The recent Allandale, Midrand, substation fire in late March is a classic example of how heat-detecting cameras could’ve alerted technicians to a potential problem.
Media reports at the time indicated it took ‘hours’ for the blaze to be extinguished. “It’s unacceptable for hundreds of thousands of people living in surrounding townships and informed settlements to have to revert to dangerous paraffin stoves and exposed flames for cooking and lighting because of the absence of locally-available thermal imaging technology at their local substation,” Smerkovitz adds.
However, it’s not all doom and gloom at the crucial substations that dot the country. Eskom has demonstrated a willingness to bring on board best-of-breed technologies like thermal optic cameras to help solve our current power issues.
Smerkovitz believes TeleEye SA is uniquely-placed to play a leading role in helping South Africa’s electricity supply become more reliable by focusing on the real-time, thermal monitoring of key components within the country’s municipal substations.
“By using FLIR thermal imaging cameras and automation software, impending equipment failures that increase the incidence of load-shedding can be quickly detected, enabling early remedial action,” Smerkovitz explains.
The FLIR A310PT, for example, measures slight changes in surface temperature to detect hotspots in overheating substation equipment that may lead to blackouts and brownouts that lead to a drop in voltage. In addition, FLIR A310F and A310PT cameras are the first in the world to combine thermal and visible light video security imaging with automated safety monitoring based on the detection of temperature measurement thresholds.
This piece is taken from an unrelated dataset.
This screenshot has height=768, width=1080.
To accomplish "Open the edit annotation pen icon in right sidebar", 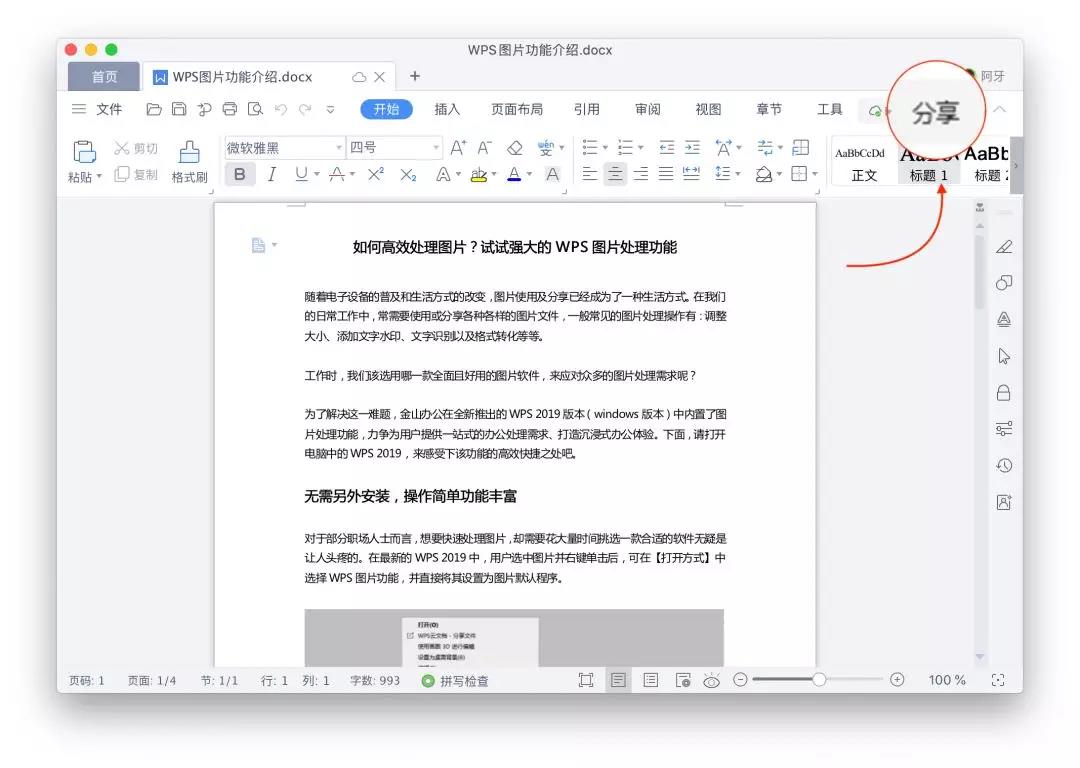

Substation operators get the dual perimeter protection and critical equipment monitoring advantage. The net effect of pairing automation and temperature analysis is increased reliability and reduced cost.
Power utilities in South Africa and overseas are looking for cost-effective ways to quickly and safely address the issue of aging infrastructure. FLIR thermal imaging cameras and automation software can detect impending equipment failures and security breaches at any remote monitoring location, 24/7.
Insulation breakdowns and fluid leaks are relatively minor mechanical failures at substations that routinely cascade into massive electrical outages that simply didn’t have to happen. With remote thermal monitoring equipment that also increases asset security, impending electrical failures can be nipped in the bud.
There have been predictions of triple-digit increases in power outages across South Africa in 2019 and, so far, that looks to be one expectation we will meet. “Make sure thermal cameras are standing watch to catch critical events in real-time before they become avoidable disasters,” concludes Smerkovitz.